Im Laufe seiner Recherchen wird er immer tiefer in Machenschaften alter Nazis im Generalgouvernement Polen reingezogen, die bis auf einen allesamt auch ermordet wurden, und freundet sich mit einer US-Journalistin (Charlotte Maguire) an. Er schafft es an den Inhalt eines Schweizer Banksafes zu kommen, was ihm die Augen öffnet: es geht nicht um Kunstdiebstahl, sondern die Ermordung der europäischen Juden. Der brisante Inhalt sind die Dokumente der Wannseekonferenz und eidesstattliche Protokolle über Inspektionen in Vernichtungslagern.

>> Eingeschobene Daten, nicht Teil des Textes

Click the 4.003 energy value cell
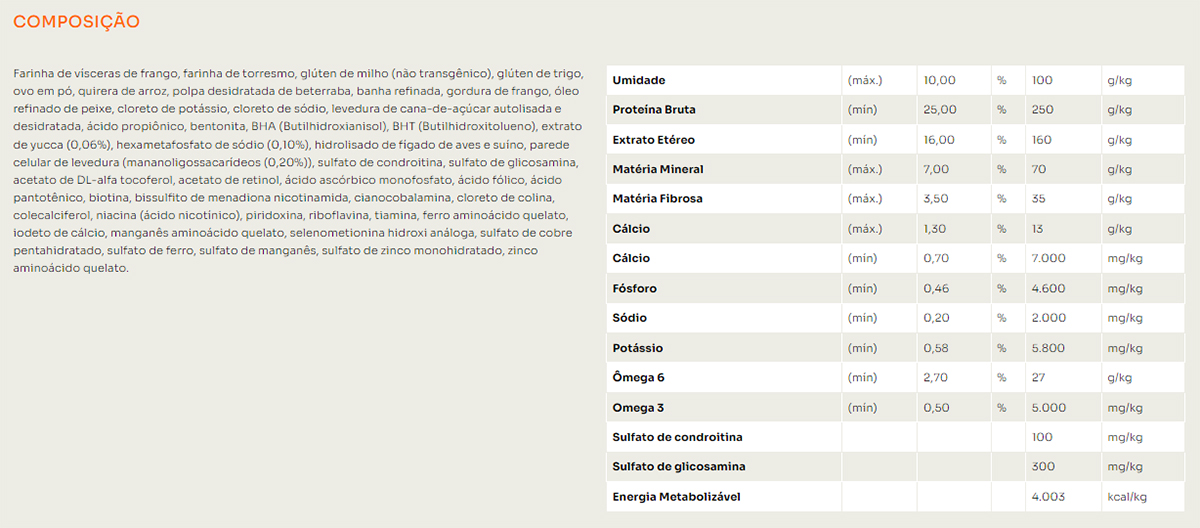Image resolution: width=1200 pixels, height=528 pixels. [1047, 497]
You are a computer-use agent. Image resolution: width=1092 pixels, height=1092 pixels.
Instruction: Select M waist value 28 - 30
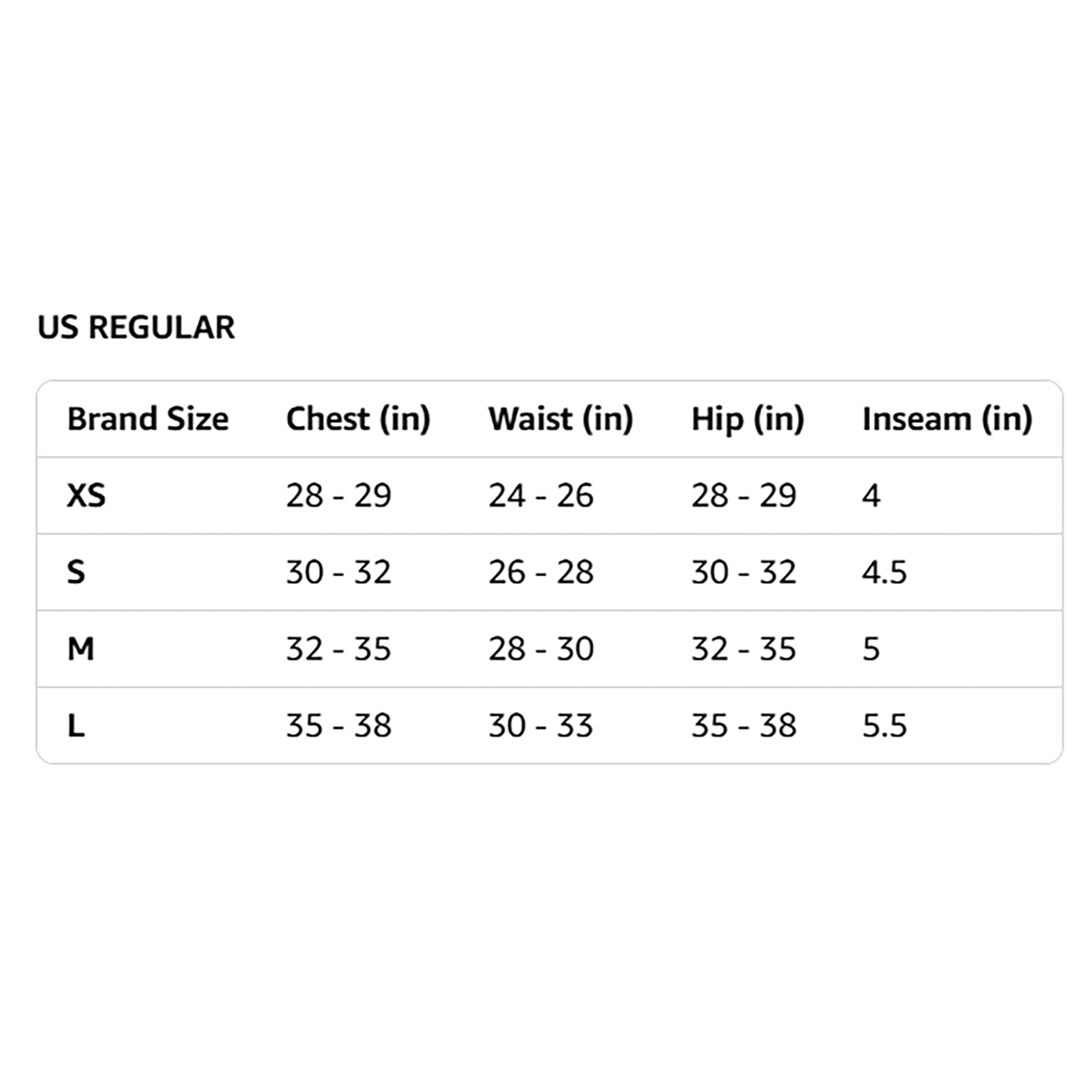pos(541,649)
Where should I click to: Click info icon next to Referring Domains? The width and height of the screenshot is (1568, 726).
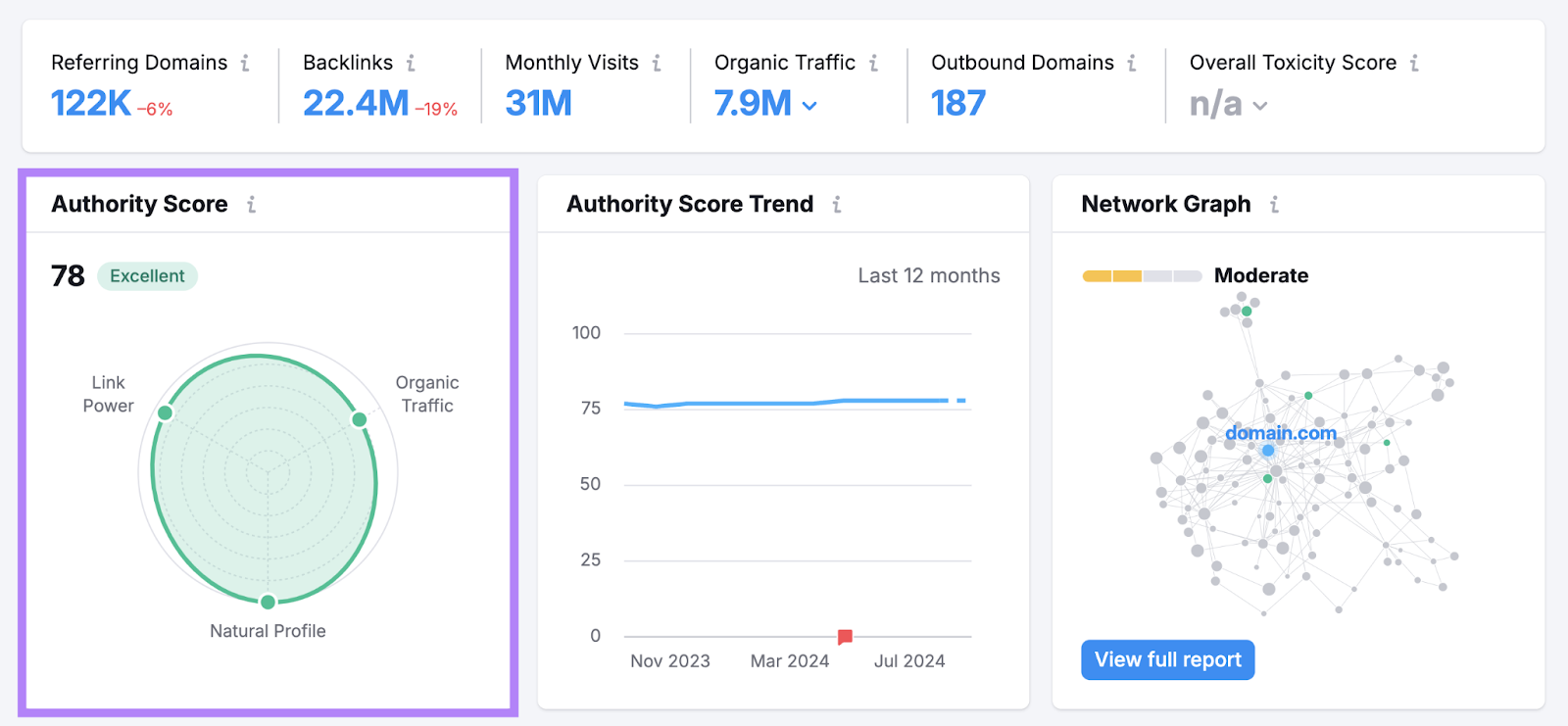(245, 63)
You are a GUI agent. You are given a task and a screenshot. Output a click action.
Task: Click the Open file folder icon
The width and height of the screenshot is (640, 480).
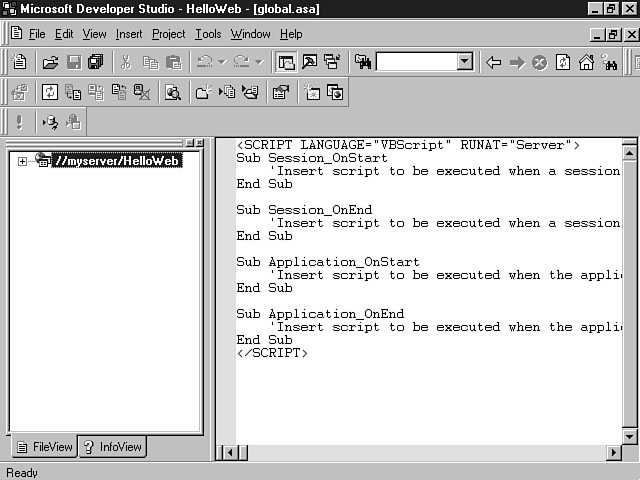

Die letzten vier lange überlebenden Teilnehmer der Wannseekonferenz haben während des Kriegs die Dokumente in einem Schweizer Banksafe verwahrt und wollen sie wohl an die Öffentlichkeit bringen, als Heydrich (Nachfolger Himmlers) mit Globicnik alles dransetzen, dies zu verhindern und einen nach dem anderen ermorden lassen.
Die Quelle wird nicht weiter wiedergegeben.